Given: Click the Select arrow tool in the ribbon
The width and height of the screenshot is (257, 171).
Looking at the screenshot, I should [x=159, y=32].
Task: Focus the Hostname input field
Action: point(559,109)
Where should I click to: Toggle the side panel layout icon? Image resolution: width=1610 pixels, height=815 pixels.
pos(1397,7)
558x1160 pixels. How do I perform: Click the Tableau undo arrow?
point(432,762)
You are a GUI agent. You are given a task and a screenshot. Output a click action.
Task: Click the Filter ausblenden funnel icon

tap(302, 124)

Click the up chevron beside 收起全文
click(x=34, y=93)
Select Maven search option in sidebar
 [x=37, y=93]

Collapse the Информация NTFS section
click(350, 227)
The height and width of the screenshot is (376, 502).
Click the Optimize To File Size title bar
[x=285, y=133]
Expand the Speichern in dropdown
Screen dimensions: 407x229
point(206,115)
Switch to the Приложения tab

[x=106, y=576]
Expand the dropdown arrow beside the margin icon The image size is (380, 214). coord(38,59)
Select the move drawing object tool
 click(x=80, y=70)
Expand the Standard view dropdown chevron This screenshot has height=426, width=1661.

:::

__Task objective__
Your reply should consist only of the lines running from the line with "Where should I" to the end of the listing, retyped exactly.

__Exercise response__
Where should I click to: Toggle the side panel layout icon? Image resolution: width=1610 pixels, height=815 pixels.
pos(1397,7)
558x1160 pixels. How do I perform: Click the Tableau undo arrow?
point(432,762)
You are a GUI agent. You are given a task and a screenshot. Output a click action.
Task: Click the Filter ausblenden funnel icon

tap(302, 124)

Click the up chevron beside 收起全文
click(x=34, y=93)
Select Maven search option in sidebar
 [x=37, y=93]

Collapse the Информация NTFS section
click(350, 227)
The height and width of the screenshot is (376, 502).
Click the Optimize To File Size title bar
[x=285, y=133]
Expand the Speichern in dropdown
Screen dimensions: 407x229
point(206,115)
Switch to the Приложения tab

[x=106, y=576]
Expand the dropdown arrow beside the margin icon The image size is (380, 214). coord(38,59)
Select the move drawing object tool
 click(x=80, y=70)
Expand the Standard view dropdown chevron This screenshot has height=426, width=1661.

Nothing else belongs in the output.